Test Run 2024-(Jan.~Feb.)

# Test Run 2024-(Jan.~Feb.) I test some candidate options. Each candidate run plays around 130k ~ 150K games. Each match plays 400 games against the baseline (default setting). ### 1. Use Gumbel approximate Q policy temperature The origin approximate Q is $Q_{approx} = \Sigma(P(b)Q(b))(N(b) != 0)$. We apply the temperature (t=4.0) on the policy. This method was inspired by the shengkelong's test run. I am surprised that it can improve the perfornace. I have no ideal for that. ~~Win-Rate: 59%~~ After fixing some behavior and self-play around 0.5 M games on 9x9, I don't see significantly improvement. I remove the this function. ### 2. Use the optimistic policy The optimistic policy was introduced by KataGo. But KataGo never use the optimistic policy for self-play. In my short test run, it looks good. However, after the longer training, it has some biases. Not good idea. ~~Win-Rate: 65%~~ ### 3. Forbid the random move during the fast search phase Test the feature in the v0.6.1. The orgin playout cap randomization perform fast search without any exploring settings. I add some randomization during the fast search phase since v0.6.1. Looks the random move could improve the strength. Win-Rate: 42.25% ### 4. Optimistic policy with KLD weighted. see [code](https://github.com/CGLemon/Sayuri/commit/e0d3a11cf8ecc247f827c183c2e11bc242991187) This method is inspired by [Policy Surprise Weighting](https://github.com/lightvector/KataGo/blob/master/docs/KataGoMethods.md#policy-surprise-weighting). I test this methods several times. Evey run shows similer improvement. ~~Win-Rate: 81.75%~~ After the longer training on 19x19, I checked Optimistic with KLD weighted is bad than normal Optimistic. ### 5. Large batch size Use larger batch size for training process.
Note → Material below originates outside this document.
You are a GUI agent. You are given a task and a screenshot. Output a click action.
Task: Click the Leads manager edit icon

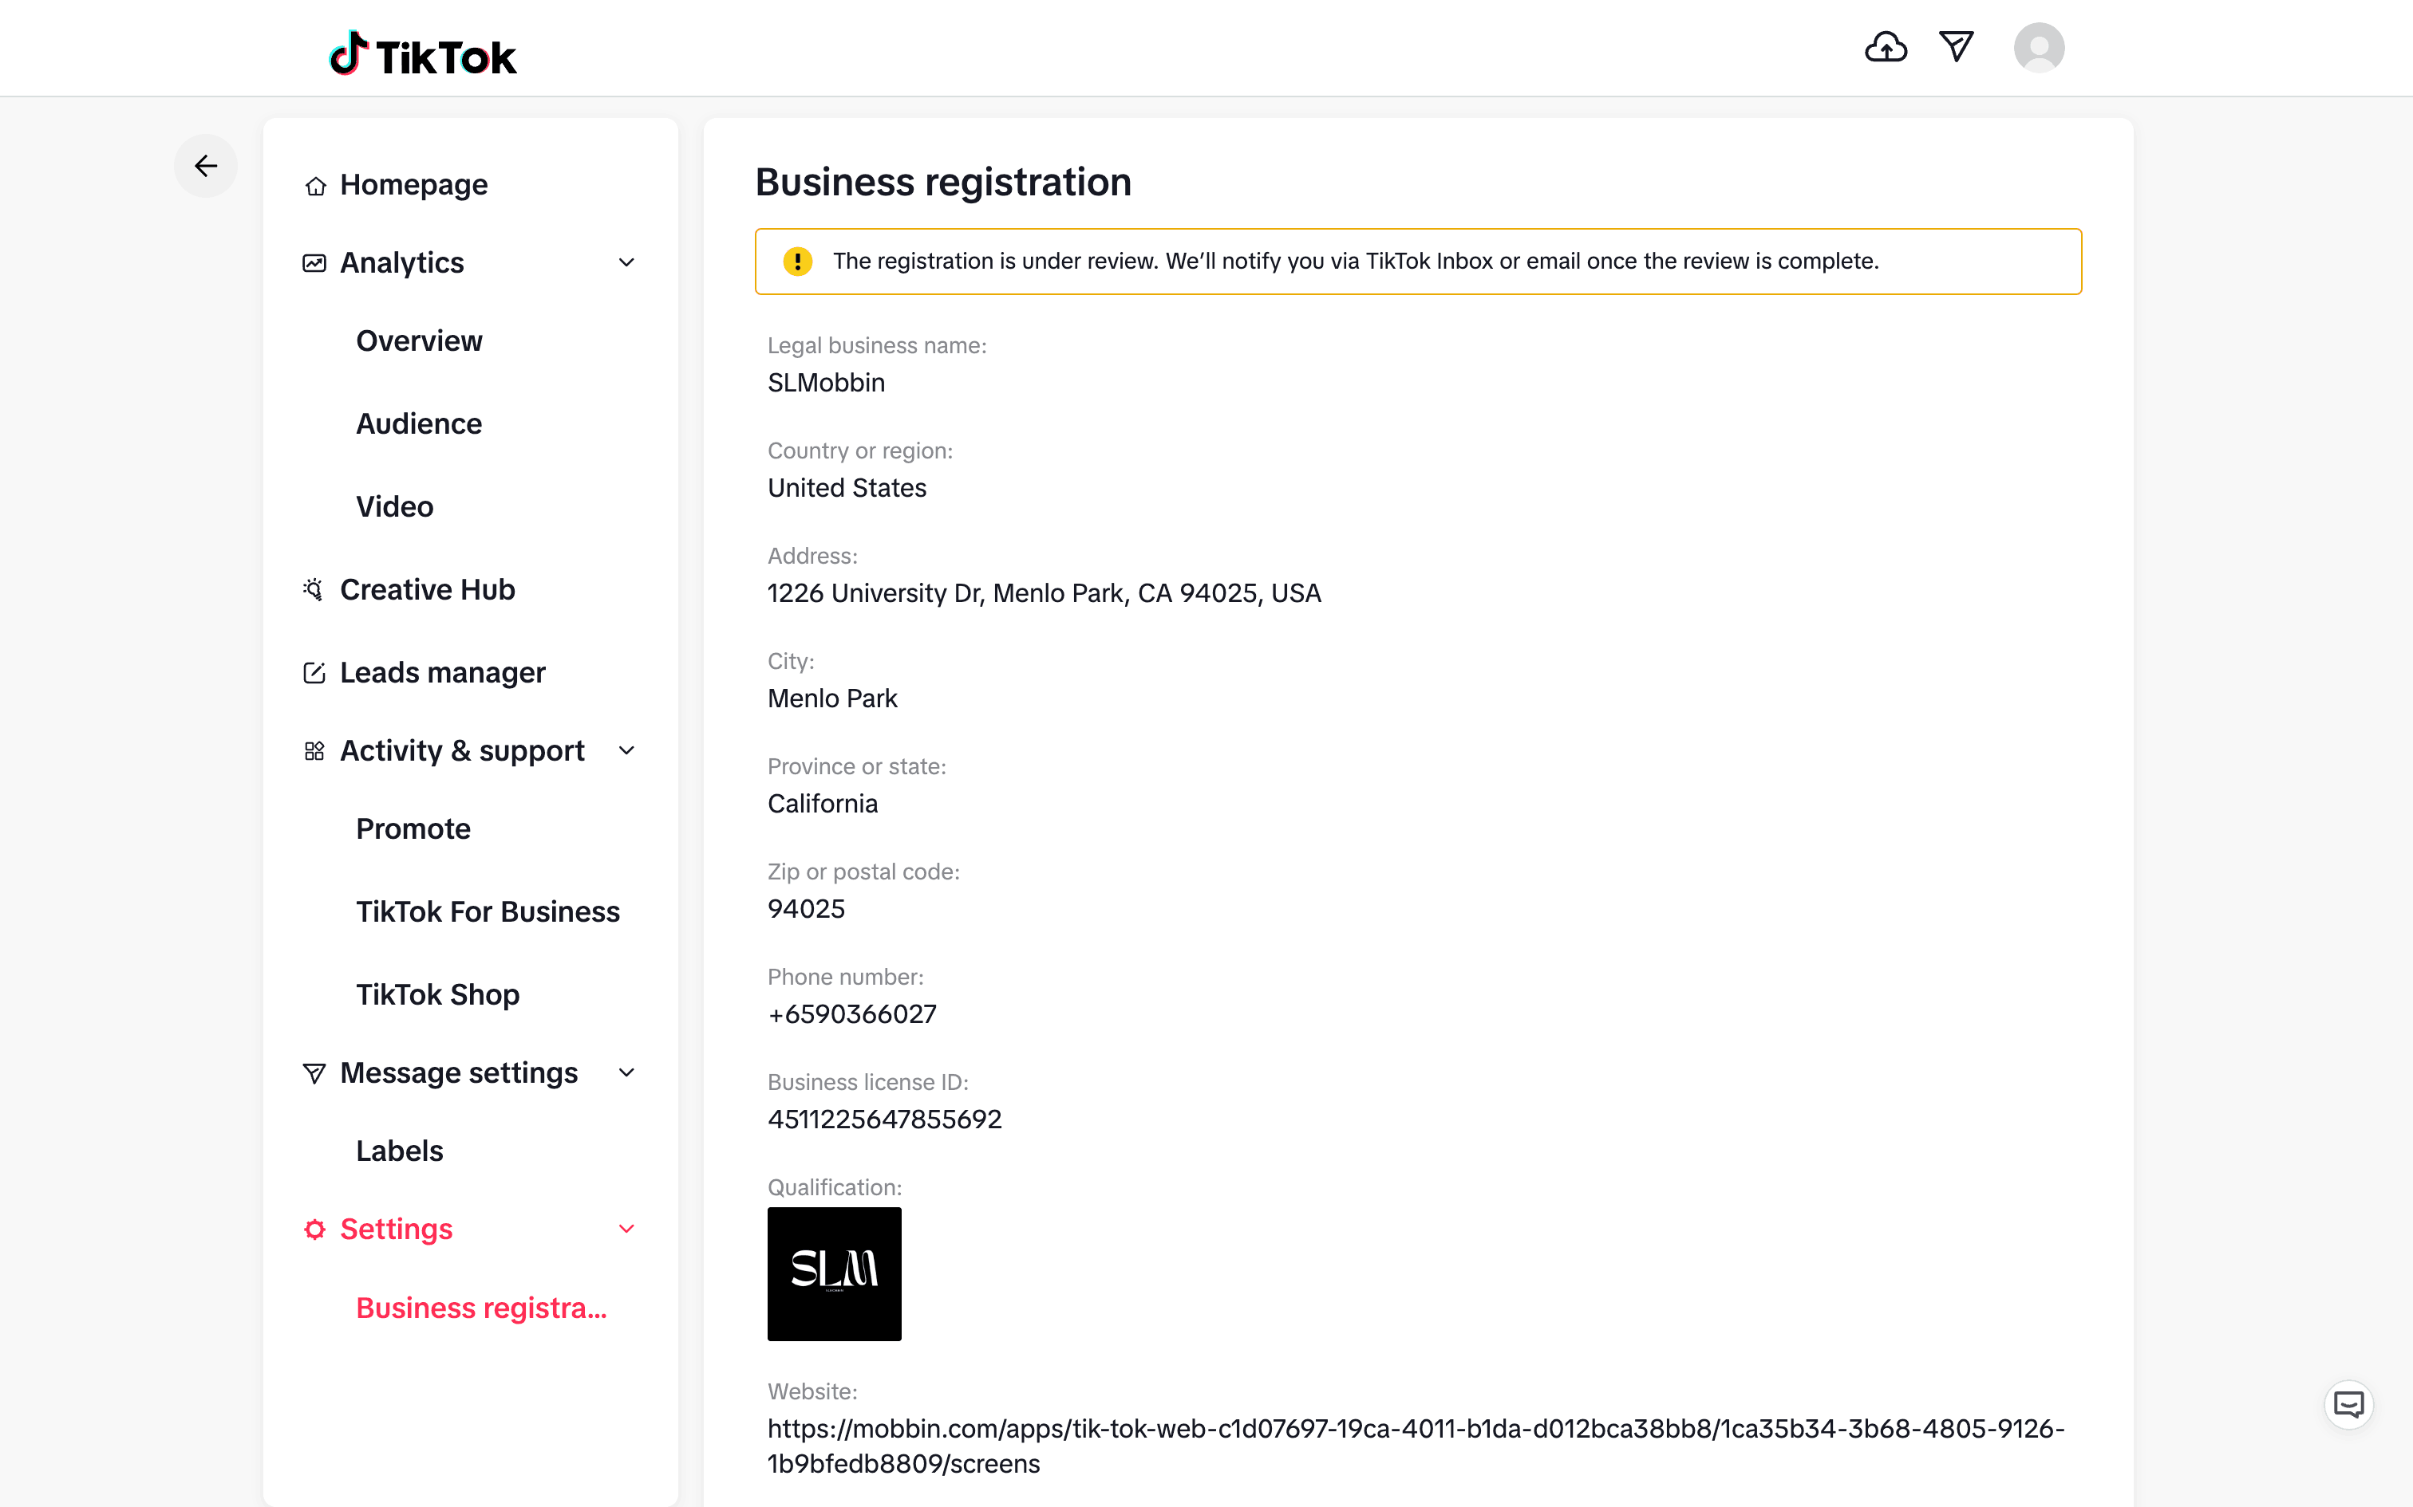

We also adjust the learning rate and steps per epoch. Be sure the number of samples and per-batch learning rate are are equal to small batch size case. Looks we do not need the large batch size. Win-Rate: 4.5% ### 6. Territory scoring rule For the next UEC cup, I implement the territory scoring (aka Japanese-like rule). After fixing some bugs, look like the network could understand this rule. Because the next UEC cup is close, I am afraid that I couldn't check optimistic policy things. The next main run will be soon.